WHAT IS REQUIRED: Output the entries verbatim, including every line.

Recorded data
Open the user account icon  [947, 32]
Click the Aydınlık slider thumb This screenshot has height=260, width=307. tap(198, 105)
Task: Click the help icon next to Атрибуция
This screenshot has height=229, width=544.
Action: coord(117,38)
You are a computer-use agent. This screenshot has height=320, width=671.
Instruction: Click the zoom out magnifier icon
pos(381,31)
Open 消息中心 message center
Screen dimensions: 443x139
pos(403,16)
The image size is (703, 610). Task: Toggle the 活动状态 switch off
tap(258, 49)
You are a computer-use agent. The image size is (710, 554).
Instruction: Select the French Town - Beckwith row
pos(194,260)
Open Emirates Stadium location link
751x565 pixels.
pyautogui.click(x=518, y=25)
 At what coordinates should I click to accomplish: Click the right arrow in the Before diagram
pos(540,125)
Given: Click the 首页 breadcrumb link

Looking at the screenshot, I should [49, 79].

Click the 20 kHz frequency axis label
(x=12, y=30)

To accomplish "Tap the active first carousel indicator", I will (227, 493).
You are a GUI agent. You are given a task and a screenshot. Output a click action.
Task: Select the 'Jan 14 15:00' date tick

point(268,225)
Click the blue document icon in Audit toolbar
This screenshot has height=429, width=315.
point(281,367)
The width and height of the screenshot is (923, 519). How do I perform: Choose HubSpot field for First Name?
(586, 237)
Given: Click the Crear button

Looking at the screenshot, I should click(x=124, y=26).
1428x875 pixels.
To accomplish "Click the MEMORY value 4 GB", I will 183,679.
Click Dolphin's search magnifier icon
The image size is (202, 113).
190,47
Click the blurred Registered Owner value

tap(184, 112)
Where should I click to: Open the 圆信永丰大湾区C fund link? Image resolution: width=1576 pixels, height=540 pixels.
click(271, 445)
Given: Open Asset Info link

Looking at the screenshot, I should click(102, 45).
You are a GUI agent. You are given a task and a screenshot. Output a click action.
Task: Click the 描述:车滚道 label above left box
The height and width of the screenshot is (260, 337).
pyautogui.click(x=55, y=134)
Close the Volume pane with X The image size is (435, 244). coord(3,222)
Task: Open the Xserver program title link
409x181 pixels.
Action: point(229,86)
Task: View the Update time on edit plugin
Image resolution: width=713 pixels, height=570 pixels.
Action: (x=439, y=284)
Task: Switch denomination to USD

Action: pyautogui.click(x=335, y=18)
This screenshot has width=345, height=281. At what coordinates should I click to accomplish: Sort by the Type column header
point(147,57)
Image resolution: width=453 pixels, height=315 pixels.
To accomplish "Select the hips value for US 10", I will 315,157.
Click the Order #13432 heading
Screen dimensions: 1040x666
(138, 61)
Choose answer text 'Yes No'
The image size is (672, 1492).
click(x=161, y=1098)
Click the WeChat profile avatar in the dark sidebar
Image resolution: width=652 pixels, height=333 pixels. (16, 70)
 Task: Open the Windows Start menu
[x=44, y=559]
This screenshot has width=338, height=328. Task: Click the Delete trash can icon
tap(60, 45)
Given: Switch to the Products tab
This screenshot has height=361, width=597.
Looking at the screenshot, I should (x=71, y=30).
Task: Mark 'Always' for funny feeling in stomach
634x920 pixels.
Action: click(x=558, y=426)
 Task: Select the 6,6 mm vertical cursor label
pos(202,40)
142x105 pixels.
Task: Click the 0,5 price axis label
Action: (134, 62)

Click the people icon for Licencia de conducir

SOLUTION:
Open the user account icon  [947, 32]
Click the Aydınlık slider thumb This screenshot has height=260, width=307. tap(198, 105)
Task: Click the help icon next to Атрибуция
This screenshot has height=229, width=544.
Action: coord(117,38)
You are a computer-use agent. This screenshot has height=320, width=671.
Instruction: Click the zoom out magnifier icon
pos(381,31)
Open 消息中心 message center
Screen dimensions: 443x139
pos(403,16)
The image size is (703, 610). Task: Toggle the 活动状态 switch off
tap(258, 49)
You are a computer-use agent. The image size is (710, 554).
Instruction: Select the French Town - Beckwith row
pos(194,260)
Open Emirates Stadium location link
751x565 pixels.
pyautogui.click(x=518, y=25)
 At what coordinates should I click to accomplish: Click the right arrow in the Before diagram
pos(540,125)
Given: Click the 首页 breadcrumb link

Looking at the screenshot, I should [49, 79].

Click the 20 kHz frequency axis label
(x=12, y=30)

To accomplish "Tap the active first carousel indicator", I will (227, 493).
You are a GUI agent. You are given a task and a screenshot. Output a click action.
Task: Select the 'Jan 14 15:00' date tick

point(268,225)
Click the blue document icon in Audit toolbar
This screenshot has height=429, width=315.
point(281,367)
The width and height of the screenshot is (923, 519). How do I perform: Choose HubSpot field for First Name?
(586, 237)
Given: Click the Crear button

Looking at the screenshot, I should click(x=124, y=26).
1428x875 pixels.
To accomplish "Click the MEMORY value 4 GB", I will 183,679.
Click Dolphin's search magnifier icon
The image size is (202, 113).
190,47
Click the blurred Registered Owner value

tap(184, 112)
Where should I click to: Open the 圆信永丰大湾区C fund link? Image resolution: width=1576 pixels, height=540 pixels.
click(271, 445)
Given: Open Asset Info link

Looking at the screenshot, I should click(102, 45).
You are a GUI agent. You are given a task and a screenshot. Output a click action.
Task: Click the 描述:车滚道 label above left box
The height and width of the screenshot is (260, 337).
pyautogui.click(x=55, y=134)
Close the Volume pane with X The image size is (435, 244). coord(3,222)
Task: Open the Xserver program title link
409x181 pixels.
Action: point(229,86)
Task: View the Update time on edit plugin
Image resolution: width=713 pixels, height=570 pixels.
Action: (x=439, y=284)
Task: Switch denomination to USD

Action: pyautogui.click(x=335, y=18)
This screenshot has width=345, height=281. At what coordinates should I click to accomplish: Sort by the Type column header
point(147,57)
Image resolution: width=453 pixels, height=315 pixels.
To accomplish "Select the hips value for US 10", I will 315,157.
Click the Order #13432 heading
Screen dimensions: 1040x666
(138, 61)
Choose answer text 'Yes No'
The image size is (672, 1492).
click(x=161, y=1098)
Click the WeChat profile avatar in the dark sidebar
Image resolution: width=652 pixels, height=333 pixels. (16, 70)
 Task: Open the Windows Start menu
[x=44, y=559]
This screenshot has width=338, height=328. Task: Click the Delete trash can icon
tap(60, 45)
Given: Switch to the Products tab
This screenshot has height=361, width=597.
Looking at the screenshot, I should (x=71, y=30).
Task: Mark 'Always' for funny feeling in stomach
634x920 pixels.
Action: click(x=558, y=426)
 Task: Select the 6,6 mm vertical cursor label
pos(202,40)
142x105 pixels.
Task: Click the 0,5 price axis label
Action: (134, 62)

Click the people icon for Licencia de conducir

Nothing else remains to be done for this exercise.